警察は同じ個体の可能性もあるとみて、付近の警戒を強めています。

一方、21日にクマのような動物が目撃された青葉区の台原森林公園では、22日朝、付近の住民がクマよけの鈴を身に付けるなどして通行する姿が見られました。

付近に住む人
「夜に(鈴を)探して、前に買っていたので付けました」

青葉区では新たな目撃情報がないことを受け、けさから立入禁止の措置を順次解除しています。

そもそも周りを住宅街が囲む台原森林公園に、クマが出没する可能性はあるのでしょうか。

森林総合研究所東北支所 大西尚樹さん
「台原森林公園にクマが出没する可能性というのは、十分あると思います」

クマの生態に詳しい森林総合研究所の大西尚樹さんが指摘する”クマの移動ルート”はこうです。

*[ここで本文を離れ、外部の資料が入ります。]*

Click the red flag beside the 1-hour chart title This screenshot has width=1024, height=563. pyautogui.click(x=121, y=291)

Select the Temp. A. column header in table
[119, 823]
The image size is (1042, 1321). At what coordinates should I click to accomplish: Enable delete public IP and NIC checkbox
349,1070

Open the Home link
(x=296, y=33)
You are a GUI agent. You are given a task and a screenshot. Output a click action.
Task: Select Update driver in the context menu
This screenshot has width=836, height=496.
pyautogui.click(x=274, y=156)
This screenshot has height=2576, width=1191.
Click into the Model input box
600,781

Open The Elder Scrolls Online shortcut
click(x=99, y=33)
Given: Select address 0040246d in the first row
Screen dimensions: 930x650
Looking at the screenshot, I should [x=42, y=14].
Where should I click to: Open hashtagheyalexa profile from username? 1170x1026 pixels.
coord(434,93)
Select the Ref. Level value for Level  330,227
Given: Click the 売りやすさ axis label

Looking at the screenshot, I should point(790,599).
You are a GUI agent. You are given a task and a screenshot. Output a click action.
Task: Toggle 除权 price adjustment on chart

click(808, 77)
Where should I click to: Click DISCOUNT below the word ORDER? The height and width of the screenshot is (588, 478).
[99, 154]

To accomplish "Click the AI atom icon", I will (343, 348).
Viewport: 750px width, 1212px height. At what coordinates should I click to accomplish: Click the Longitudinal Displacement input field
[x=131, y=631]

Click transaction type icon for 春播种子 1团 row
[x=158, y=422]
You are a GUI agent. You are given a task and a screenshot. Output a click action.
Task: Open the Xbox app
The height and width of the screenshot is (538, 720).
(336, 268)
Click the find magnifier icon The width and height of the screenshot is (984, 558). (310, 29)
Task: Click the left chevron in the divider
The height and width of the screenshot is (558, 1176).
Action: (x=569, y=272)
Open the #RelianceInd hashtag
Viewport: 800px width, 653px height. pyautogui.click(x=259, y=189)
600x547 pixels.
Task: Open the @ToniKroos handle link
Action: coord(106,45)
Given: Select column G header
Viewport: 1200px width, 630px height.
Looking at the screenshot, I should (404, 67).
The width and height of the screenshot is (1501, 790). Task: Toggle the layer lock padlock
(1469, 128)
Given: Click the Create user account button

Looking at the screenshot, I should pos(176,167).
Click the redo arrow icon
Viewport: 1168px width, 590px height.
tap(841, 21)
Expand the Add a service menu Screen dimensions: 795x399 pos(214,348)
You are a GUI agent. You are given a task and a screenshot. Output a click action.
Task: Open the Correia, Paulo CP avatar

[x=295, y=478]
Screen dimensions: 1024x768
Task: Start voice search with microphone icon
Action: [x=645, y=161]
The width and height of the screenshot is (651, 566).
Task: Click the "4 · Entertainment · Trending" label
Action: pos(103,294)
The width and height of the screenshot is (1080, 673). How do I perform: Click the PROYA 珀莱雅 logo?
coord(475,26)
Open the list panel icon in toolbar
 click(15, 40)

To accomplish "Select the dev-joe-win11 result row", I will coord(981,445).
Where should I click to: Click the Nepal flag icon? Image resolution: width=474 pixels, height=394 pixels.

今年5月、台原森林公園の西に位置する水の森公園で、クマが目撃されました。
大西さんによりますと、この個体が藪などを伝いながら七北田川まで移動。
その後、支流を経て台原森林公園に入ってきた可能性もあるとしています。

大西さんは、仙台市内の人の生活圏でクマの出没が相次ぐ背景に、”杜の都”といわれる仙台市ならではの事情を指摘します。

森林総合研究所東北支所 大西尚樹さん
「仙台は中心部の中にも緑地公園があるといったように自然と私たち人間の生活が一緒になっている。非常にいい環境ではあるんですけれど、こういった環境というのはクマのことを考えてみると、クマの侵入をむしろ促してしまうような景観構造になってしまいます」

森林総合研究所の大西さんによりますと、クマの出没は12月の上旬まで続く可能性があるとしています。